> [WHAT IS NEEDED]
Search the records for the word "computer" and copy every line in which it occurs.

> [TASK DATA]

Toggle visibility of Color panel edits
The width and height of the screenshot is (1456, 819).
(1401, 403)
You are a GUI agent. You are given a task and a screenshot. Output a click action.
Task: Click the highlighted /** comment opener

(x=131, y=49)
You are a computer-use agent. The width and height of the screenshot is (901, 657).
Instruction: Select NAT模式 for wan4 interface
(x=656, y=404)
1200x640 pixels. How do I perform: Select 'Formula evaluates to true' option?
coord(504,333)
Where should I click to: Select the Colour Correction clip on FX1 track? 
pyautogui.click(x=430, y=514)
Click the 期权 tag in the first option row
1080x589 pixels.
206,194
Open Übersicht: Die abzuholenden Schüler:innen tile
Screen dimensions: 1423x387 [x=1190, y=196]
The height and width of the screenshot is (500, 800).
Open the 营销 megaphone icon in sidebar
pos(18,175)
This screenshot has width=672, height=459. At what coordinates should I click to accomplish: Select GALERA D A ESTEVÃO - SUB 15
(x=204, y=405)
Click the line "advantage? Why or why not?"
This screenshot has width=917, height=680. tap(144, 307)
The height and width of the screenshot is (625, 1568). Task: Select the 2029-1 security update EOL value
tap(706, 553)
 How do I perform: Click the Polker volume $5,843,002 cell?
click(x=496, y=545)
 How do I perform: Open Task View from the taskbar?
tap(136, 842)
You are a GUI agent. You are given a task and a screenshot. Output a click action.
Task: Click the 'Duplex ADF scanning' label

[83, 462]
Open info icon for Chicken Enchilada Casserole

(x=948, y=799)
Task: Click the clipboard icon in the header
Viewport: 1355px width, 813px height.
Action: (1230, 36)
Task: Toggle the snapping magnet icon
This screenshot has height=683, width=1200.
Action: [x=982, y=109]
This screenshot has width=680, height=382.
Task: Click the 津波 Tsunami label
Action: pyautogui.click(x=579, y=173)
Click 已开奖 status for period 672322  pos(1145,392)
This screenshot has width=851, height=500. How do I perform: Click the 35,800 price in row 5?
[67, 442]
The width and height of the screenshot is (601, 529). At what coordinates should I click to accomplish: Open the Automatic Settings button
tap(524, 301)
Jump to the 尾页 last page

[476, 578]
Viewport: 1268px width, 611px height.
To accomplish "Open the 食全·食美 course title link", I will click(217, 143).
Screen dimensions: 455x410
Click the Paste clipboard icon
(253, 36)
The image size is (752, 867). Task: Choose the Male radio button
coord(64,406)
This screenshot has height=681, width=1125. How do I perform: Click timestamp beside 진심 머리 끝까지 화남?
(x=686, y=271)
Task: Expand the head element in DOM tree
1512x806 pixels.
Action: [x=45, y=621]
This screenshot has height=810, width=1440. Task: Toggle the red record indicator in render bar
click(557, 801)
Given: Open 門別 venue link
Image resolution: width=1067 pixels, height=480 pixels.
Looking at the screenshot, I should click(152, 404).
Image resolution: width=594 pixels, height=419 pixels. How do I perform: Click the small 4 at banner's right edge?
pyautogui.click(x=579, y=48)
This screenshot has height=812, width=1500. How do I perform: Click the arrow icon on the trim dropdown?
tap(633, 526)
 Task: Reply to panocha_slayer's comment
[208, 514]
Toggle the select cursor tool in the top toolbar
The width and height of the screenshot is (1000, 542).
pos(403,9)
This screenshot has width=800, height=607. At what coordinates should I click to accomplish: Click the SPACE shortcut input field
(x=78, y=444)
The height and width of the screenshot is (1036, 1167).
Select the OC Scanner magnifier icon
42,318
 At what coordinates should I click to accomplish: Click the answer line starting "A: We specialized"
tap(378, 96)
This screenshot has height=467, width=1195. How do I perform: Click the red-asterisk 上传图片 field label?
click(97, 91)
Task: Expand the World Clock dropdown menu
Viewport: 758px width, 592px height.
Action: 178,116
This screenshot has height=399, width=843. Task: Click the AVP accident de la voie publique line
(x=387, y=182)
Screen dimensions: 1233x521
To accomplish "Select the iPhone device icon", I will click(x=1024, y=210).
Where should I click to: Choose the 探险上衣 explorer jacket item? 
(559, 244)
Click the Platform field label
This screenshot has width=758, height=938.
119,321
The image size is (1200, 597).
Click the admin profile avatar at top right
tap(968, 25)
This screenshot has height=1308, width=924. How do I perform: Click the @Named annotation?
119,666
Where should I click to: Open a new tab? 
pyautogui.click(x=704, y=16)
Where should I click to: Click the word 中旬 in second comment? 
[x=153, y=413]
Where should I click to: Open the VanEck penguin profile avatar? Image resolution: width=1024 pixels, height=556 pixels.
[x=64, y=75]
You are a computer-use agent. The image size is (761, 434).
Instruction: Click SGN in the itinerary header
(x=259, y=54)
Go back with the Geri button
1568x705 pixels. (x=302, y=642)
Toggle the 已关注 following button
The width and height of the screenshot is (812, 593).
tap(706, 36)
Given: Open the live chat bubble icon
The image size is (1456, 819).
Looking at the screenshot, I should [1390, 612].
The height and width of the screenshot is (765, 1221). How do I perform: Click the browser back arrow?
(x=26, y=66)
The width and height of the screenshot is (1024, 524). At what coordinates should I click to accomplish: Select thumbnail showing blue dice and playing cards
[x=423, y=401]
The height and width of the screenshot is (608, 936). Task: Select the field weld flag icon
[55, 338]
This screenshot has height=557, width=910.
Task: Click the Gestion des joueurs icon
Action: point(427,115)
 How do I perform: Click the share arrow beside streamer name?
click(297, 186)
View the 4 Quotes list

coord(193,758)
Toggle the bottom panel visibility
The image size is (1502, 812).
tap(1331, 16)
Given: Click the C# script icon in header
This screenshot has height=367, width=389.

> [OUTPUT FOR THIS TASK]
You are a computer-use agent. The width and height of the screenshot is (901, 657).
You are a computer-use agent. The image size is (761, 434).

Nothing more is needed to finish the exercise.